Background technology
Magnetic nano-particle can be widely used in numerous areas, for example: magnetic fluid, catalysis, biotechnology/medical science, magnetic resonance imaging, storage and environmental engineering etc.Therefore silicon nanowires is deposited on the surface of silicon nanowires with paramagnetic defective with magnetic nanoparticle because there are a large amount of paramagnetic defectives in the surface, forms magnetic composite, will represent the magnetic characteristic that makes new advances.And the preparation process of this type magnetic composite relative complex all at present, preparation condition is harsh, and cost is higher.
Summary of the invention
The object of the present invention is to provide the preparation method of a kind of nano nickel particles/silicon nanowires magnetic composite; Harsh to solve existing magnetic composite preparation condition, the problem that cost is high provides a kind of low to environmental requirement; Method is simple; Low cost, high duplication is applicable to the new method of large-scale industrial production.
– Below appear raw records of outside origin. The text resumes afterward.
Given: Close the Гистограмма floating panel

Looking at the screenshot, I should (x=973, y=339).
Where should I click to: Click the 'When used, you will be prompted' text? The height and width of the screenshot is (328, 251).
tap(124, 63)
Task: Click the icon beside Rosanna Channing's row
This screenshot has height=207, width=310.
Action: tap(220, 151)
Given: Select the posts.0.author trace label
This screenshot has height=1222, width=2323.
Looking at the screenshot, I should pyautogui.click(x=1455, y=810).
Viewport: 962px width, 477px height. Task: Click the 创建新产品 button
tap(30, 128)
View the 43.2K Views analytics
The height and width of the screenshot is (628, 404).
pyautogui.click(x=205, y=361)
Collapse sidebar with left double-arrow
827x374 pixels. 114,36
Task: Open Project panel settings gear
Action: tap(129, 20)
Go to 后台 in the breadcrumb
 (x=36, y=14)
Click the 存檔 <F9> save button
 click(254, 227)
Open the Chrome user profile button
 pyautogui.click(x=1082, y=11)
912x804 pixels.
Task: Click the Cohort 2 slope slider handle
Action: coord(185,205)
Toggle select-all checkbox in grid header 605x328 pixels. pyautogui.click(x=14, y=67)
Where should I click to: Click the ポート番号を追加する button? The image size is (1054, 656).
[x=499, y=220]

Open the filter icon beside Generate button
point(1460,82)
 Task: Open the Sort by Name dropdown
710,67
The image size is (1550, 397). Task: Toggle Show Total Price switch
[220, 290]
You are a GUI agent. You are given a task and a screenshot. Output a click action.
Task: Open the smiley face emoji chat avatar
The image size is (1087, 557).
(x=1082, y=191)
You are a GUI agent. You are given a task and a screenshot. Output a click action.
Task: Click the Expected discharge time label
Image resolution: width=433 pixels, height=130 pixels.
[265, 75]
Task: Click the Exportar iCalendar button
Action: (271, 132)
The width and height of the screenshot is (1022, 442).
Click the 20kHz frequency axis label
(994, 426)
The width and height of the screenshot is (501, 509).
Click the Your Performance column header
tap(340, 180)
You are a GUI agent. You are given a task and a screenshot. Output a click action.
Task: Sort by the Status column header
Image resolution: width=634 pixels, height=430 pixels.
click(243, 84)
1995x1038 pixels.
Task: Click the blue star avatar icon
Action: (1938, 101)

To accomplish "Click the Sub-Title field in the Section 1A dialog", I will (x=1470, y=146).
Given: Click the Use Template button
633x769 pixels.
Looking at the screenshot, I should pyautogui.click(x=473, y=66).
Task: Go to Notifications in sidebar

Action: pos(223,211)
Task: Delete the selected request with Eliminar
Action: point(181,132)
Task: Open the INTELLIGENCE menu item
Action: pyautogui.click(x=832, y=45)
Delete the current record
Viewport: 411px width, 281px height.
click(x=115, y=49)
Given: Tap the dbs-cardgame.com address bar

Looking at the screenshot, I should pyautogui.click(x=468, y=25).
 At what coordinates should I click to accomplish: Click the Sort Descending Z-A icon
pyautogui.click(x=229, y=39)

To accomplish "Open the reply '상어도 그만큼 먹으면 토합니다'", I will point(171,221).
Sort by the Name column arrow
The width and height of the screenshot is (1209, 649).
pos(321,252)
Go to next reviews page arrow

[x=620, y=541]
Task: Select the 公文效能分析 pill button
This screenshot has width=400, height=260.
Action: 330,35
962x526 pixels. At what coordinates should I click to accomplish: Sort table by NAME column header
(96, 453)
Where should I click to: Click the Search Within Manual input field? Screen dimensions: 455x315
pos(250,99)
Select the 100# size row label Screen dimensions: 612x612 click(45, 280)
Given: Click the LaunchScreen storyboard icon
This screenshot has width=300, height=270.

For realizing the foregoing invention purpose, the concrete technical scheme that the present invention adopts is:
The preparation method of a kind of nano nickel particles/silicon nanowires magnetic composite, this method comprises following concrete steps:
(1) standard RCA cleaning step cleaning silicon chip (< 100>crystal orientation, resistivity is 0.1-10 Ω cm for p-Si, twin polishing), nitrogen dries up subsequent use;
RCA standard cleaning step is:
A) cleaned 10 minutes under the DHF solution room temperature, the DHF solution concentration is 5% the dilution HF aqueous solution;
B) flushing repeatedly under a large amount of deionized water room temperatures;
C) SPM solution cleaned 10 minutes for 120 ℃, and SPM solution is that (Sulfuric Peroxide Mixture, SPM), concrete solution is formulated as H to Piranha
2SO
4: H
2O
2Volume ratio be V
H2O2: V
H2SO4=3: 1;
D) flushing repeatedly under a large amount of deionized water room temperatures;
E) APM solution cleaned 10 minutes for 60 ℃, and APM solution is that (Hydrochloric Peroxide Mixture, APM), concrete solution is formulated as NH to the SC-1 cleaning fluid
4OH: H
2O
2: H
2The volume ratio of O is V
NH4OH: V
H2O2: V
H2O=1: 1: 5;
F) flushing repeatedly under a large amount of deionized water room temperatures;
G) HPM solution cleaned 10 minutes for 60 ℃, and HPM solution is that (Hydrochloric Peroxider Mixture, HPM), concrete solution allocation is HCl: H to the SC-2 cleaning fluid
2O
2: H
2The volume ratio of O is V
HCl: V
H2O2: V
H2O=1: 1: 6;
H) flushing repeatedly under a large amount of deionized water room temperatures;
I) nitrogen dries up.
(2) 25 mmol L
-1AgNO
3Solution and concentration are that 40% hydrofluoric acid mixes, and obtain mixed solution, its 25 mmol L
-1AgNO
3Solution and concentration are that 40% hydrofluoric acid volume ratio is 1:1, and the ultrasonic mixed solution that makes evenly distributes; To be submerged in fully through the silicon chip that cleans and carry out etching in the mixed solution, in etching process, silicon chip surface is vertical with the mixed solution liquid level; And guaranteeing that silicon chip two sides etch rate is identical, in 60~70 minutes reaction time, the two-sided growth of silicon chip has silicon nanowires; Its diameter is 20~300 nm, and length is 70~75 μ m, then; Use a large amount of deionized water rinsings, remove chemical agent residue; Remove depositing silver with nitric acid; A large amount of deionized water rinsings are removed chemical agent residue, and nitrogen dries up subsequent use;
(3) preparation nano nickel particles/silicon nanowires magnetic composite
A) plating bath configuration
With 1 mol L
-1Six hydration nickel sulfate, 0.5 mol L
-1Ammonium sulfate, 0.4 mmolL
-1Neopelex, 2.5 mol L
-1Ammonium fluoride and 0.2 mol L
-1Natrium citricum mixes, and forms mixed solution, and under ammoniacal liquor adjustment mixed solution pH value to 8.5~9.0, the 85 ℃ condition, magnetic agitation is evenly mixed, and is green transparent solution until mixed solution;
The growth that b) will make has the silicon chip of silicon nanowires to place plating bath to react 3~5 seconds; Nano nickel particles is deposited on surface of silicon nanowires, and its diameter is 35~40 nm, then; Use a large amount of deionized water rinsings; Remove surface residue, under nitrogen atmosphere, dry up, obtain nano nickel particles/silicon nanowires magnetic composite.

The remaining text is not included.